In the history of American environmentalism, Russell E. Train plays a starring role. Few individuals have been so influential in creating the United States' environmental policies and encouraging conservation efforts around the world. In this absorbing new biography, J. Brooks Flippen describes Train's significance within the fascinating history of the contemporary environmental movement.
A lifelong Republican, Train left a successful judicial career to found the African Wildlife Leadership Foundation. As the problems of pollution and unrestrained growth became apparent, he adopted a more ecological approach to nature and became a leader of the emerging environmental movement of the 1960s. He soon headed the Conservation Foundation, one of the first organizations to appreciate that humans represent only one strand in the "web of life."
President Richard Nixon appointed Train as the initial chairman of the Council on Environmental Quality just as the country celebrated its first Earth Day. There he helped craft the most important environmental legislation in U.S. history. After three years, he became administrator of the Environmental Protection Agency, enforcing regulations during the Energy Crisis and much of the troubled 1970s.

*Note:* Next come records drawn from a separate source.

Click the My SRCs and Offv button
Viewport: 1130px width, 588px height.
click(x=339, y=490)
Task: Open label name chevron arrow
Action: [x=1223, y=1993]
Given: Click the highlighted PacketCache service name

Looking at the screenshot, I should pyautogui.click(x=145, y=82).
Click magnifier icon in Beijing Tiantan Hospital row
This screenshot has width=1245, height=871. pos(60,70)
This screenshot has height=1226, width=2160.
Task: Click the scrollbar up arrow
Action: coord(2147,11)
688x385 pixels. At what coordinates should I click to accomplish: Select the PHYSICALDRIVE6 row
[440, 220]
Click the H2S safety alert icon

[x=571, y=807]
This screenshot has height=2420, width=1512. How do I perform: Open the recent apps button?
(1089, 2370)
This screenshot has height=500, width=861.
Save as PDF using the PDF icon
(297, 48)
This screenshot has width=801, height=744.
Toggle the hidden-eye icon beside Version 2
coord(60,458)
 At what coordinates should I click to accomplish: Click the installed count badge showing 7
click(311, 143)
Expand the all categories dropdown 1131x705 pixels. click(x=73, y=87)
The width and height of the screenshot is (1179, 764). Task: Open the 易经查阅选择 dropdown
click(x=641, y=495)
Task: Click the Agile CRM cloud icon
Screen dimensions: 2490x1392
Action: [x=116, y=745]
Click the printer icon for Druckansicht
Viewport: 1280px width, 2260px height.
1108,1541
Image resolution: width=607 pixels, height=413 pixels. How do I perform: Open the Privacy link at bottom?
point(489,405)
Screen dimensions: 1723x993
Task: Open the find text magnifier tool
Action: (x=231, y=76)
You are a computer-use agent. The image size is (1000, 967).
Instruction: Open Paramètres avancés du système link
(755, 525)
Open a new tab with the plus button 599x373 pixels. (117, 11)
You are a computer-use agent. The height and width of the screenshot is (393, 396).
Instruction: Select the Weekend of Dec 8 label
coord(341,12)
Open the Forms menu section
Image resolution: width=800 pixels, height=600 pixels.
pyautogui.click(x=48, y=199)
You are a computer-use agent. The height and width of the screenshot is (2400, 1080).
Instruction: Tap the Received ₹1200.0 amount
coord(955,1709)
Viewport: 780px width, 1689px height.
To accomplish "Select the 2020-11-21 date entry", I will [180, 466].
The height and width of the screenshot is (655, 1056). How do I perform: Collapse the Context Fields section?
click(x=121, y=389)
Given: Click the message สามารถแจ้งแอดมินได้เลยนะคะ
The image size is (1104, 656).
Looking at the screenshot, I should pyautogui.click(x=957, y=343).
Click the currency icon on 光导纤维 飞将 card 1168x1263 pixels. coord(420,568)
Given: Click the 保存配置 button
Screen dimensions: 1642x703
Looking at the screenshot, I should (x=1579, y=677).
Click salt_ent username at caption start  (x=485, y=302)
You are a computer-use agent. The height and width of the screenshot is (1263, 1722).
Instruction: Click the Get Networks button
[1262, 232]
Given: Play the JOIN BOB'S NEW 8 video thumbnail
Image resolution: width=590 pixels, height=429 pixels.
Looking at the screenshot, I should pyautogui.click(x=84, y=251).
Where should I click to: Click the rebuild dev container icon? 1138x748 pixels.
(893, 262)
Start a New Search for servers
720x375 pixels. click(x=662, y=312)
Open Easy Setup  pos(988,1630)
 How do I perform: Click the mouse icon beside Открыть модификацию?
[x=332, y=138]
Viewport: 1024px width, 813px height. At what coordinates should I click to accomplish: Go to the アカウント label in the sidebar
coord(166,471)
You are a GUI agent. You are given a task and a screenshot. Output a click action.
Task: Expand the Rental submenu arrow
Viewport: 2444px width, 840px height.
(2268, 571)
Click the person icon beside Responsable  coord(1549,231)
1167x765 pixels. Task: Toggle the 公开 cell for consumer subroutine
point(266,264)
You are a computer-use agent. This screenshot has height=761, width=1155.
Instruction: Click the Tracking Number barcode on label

With the election of Democrat Jimmy Carter, Train returned to the private sector as head of the American affiliate of the World Wildlife Fund. He found himself increasingly at odds with many Republicans as a new, more ideological brand of conservatism grew and bipartisanship faded. Train's Republican credentials and environmental advocacy made him a vestige of the past and, in a sense, a hope for the future.
Given complete access to the personal papers and recollections of Russell Train, Flippen casts an unbiased eye on this remarkable man and the causes he has so fervently promoted. Of a prominent Washington family, Train has known every president from Herbert Hoover to George W. Bush. His life and career illustrate the political dynamics of modern environmentalism and illuminate the insider culture of Washington, D.C.